A government subservient to the popular will, as expressed through universal suffrage, would be heading for disaster, Burke argued, because wise public policy cannot be determined by a single arithmetic of counting votes. Burke would have agreed. He saw the French revolutionaries in their zeal for abstract liberty and equality busily tearing down all intermediate corporate bodies--guilds, provinces, churches--that stood between the individual and the state [same as the Obama Regime is doing today, disregarding states' rights, ignoring its own responsibility as the Federal Government in those states regarding the policing of the borders with Mexico and Canada and the tremendous influx of illegal Mexicans, using the mainstream media as its public organ of propaganda not authentic news, appointing "Czars" to intervene and regulate in every sector of society without Congressional oversight, nationalizing whole industries at whim, and exercising powers that never were allotted the President, all at the expense of Congress, the judiciary, and the states, not to mention the individual---Ed.].

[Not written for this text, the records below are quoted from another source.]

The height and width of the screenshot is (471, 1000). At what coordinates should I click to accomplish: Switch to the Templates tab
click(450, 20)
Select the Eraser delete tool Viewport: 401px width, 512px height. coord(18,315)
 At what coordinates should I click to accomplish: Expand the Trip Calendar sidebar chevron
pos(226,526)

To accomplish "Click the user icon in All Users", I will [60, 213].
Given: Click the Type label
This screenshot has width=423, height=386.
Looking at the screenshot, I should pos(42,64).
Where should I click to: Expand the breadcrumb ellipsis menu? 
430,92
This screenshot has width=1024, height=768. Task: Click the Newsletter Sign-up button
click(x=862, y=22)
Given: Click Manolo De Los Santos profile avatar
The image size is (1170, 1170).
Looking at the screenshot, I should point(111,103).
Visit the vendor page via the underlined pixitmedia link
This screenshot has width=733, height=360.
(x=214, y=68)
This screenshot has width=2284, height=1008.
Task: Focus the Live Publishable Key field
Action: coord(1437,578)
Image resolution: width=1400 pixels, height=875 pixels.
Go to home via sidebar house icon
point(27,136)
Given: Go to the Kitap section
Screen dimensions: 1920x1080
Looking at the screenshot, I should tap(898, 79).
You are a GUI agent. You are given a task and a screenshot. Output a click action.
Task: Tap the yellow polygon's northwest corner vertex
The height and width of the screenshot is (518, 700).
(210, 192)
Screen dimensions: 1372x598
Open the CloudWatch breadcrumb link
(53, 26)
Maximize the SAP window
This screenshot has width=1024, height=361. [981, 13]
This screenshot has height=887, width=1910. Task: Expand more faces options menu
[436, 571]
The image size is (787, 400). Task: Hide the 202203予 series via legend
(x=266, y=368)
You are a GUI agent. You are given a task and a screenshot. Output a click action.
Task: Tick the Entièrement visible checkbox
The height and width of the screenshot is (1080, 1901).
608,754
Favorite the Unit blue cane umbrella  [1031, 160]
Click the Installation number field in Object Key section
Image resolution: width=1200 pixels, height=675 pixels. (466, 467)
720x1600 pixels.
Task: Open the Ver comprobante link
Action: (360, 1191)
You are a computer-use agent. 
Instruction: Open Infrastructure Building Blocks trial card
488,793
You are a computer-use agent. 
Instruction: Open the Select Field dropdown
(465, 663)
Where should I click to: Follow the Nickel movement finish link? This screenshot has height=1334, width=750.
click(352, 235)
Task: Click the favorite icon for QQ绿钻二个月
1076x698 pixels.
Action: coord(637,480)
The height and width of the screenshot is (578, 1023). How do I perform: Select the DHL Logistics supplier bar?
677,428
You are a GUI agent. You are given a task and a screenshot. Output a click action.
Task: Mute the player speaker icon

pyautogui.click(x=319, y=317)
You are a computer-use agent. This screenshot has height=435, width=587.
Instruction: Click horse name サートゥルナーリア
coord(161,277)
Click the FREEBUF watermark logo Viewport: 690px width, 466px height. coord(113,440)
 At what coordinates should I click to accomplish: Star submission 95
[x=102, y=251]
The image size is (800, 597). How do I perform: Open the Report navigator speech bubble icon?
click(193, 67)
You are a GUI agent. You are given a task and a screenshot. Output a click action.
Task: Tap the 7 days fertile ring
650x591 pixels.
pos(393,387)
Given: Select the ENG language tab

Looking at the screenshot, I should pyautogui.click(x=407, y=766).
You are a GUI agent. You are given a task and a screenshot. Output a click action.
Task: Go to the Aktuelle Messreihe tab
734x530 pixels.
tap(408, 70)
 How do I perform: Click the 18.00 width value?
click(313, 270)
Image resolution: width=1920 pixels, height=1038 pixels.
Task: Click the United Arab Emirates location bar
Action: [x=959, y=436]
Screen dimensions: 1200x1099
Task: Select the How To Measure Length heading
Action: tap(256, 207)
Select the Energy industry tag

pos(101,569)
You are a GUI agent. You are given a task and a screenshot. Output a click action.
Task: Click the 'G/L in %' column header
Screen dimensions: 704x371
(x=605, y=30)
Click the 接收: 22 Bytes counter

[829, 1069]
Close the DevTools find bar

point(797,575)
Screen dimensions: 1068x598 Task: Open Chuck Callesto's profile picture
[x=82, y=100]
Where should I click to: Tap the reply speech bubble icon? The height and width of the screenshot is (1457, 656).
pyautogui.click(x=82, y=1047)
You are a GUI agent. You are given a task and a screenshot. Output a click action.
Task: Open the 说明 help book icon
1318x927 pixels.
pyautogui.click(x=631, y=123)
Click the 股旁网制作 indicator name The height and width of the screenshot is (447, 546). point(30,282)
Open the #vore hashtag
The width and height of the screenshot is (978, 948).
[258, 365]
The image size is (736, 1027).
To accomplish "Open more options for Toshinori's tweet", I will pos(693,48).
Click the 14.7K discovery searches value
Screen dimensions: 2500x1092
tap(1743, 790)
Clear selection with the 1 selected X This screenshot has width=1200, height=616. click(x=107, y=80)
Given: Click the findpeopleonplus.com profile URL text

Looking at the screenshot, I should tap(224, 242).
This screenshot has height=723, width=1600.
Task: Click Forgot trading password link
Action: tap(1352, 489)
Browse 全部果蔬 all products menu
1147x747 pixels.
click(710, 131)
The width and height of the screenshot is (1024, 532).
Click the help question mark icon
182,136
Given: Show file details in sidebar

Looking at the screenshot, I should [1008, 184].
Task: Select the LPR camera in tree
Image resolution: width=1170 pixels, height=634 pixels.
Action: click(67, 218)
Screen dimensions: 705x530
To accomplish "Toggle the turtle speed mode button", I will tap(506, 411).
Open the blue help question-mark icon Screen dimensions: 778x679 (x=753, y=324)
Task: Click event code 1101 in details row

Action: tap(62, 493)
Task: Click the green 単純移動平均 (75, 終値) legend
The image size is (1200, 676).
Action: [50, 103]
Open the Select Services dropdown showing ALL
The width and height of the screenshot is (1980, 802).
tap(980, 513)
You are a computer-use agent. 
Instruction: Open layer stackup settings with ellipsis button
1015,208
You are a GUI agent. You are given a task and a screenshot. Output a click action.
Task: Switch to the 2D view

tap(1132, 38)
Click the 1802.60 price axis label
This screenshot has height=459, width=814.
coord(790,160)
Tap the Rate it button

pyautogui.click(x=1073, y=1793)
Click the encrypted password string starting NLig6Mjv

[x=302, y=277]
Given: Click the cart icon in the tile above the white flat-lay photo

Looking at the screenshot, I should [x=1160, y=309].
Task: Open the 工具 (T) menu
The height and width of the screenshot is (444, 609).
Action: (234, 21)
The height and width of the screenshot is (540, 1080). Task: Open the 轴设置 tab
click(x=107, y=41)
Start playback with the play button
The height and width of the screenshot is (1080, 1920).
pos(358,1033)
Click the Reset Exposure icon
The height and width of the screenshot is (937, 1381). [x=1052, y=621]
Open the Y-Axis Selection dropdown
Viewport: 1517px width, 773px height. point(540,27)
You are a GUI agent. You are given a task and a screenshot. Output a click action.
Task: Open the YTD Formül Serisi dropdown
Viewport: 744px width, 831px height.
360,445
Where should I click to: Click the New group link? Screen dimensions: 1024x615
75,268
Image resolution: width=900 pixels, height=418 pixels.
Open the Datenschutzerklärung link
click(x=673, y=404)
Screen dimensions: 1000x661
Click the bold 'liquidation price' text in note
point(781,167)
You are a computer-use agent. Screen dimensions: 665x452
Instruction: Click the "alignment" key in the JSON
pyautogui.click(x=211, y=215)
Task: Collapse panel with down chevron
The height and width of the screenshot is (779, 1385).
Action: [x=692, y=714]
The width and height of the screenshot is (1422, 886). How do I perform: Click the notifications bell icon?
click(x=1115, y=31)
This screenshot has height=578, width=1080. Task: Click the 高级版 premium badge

The result of wiping the slate clean, he warned, would be to leave the individual defenseless against the power of the all-encompassing state which might speak in the name of, but could never be controlled by, the public.

Burke had no faith in the democratic dogma that the people know best know their own interests. They frequently do not, he claimed, and when their will conflicts with their good they must, for their own sake, be restrained by an authority that is independent of them. Otherwise they will use their freedom to destroy themselves. "The restrains on men, as well as their liberties, are to be reckoned among their rights...Men have no right to what is not reasonable, and to what is not for their benefit."

Burke, in other words, attacked the first principle of the Revolution [French Revolution of the 1790s], that soverignty resides in the entire body of citizens and is expressed in law that that their representatives make. The people may arrogate to themseelves the power of governing, but, he said, that does not give them the right to govern.

"Government is a contrivance of human wisdom to provide for human wants," and such wisdom comes only from long ages of experience. NO MAN OR GROUP OF MEN HAS A RIGHT TO FLOUT EXPERIENCE AND DESTROY A CONSTITUTION THAT HAS BEEN CENGTURIES IN THE BUILDING, FOR NO ONE HAS THE SAGACITY TO CTREATE A BETER ONE FROM WHOLE CLOTH.

The rationalists argue that they have such sagacity, but their "new conquering" empire of light and reason" is an illusion; they misconceive the nature of society and government, and try to apply a logic of human rights that is the "offspring of cold hearts and muddy misunderstandings."